After opening the world's largest hog-processing plant 110 miles down the road in Tar Heel, Smithfield Foods now slaughters 32,000 hogs there daily, processing their remains and shipping them around the globe.

Since opening her sustainable hog farm 25 miles down the road in Snow Camp, Eliza MacLean has pasture-raised her small herd of hogs. She gets orders from far-away locales but usually declines, instead encouraging would-be customers to buy locally.

Smithfield's labor, environmental and hog confinement practices have drawn protest since the Tar Heel plant doors opened in 1992, and activists are looking to farmers like MacLean to relocalize hog farming, which has become an increasingly large-scale operation based in poor N.C. communities.

UNC student groups joined the movement this semester, collaborating to raise awareness of state food systems that tend to favor industrial giants like Smithfield.
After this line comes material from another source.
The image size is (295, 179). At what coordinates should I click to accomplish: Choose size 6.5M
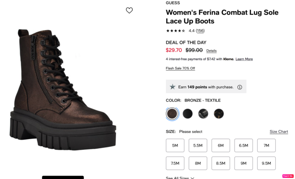point(243,145)
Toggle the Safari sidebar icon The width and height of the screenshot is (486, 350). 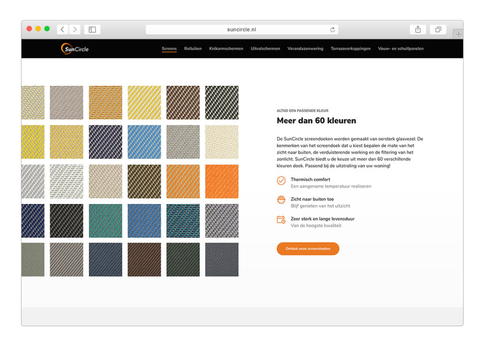click(x=92, y=29)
FLO Foods, which stands for Fair, Local and Organic, has tried to even the footing for small farms by weaning the campus dining halls off the $25,000 of Smithfield pork they serve each month.


They've faced obstacles that typify the statewide struggle to phase out industrial food. Carolina Dining Services can't immediately drop Smithfield products because they're less expensive than the sustainable alternatives that still lack widespread campus support.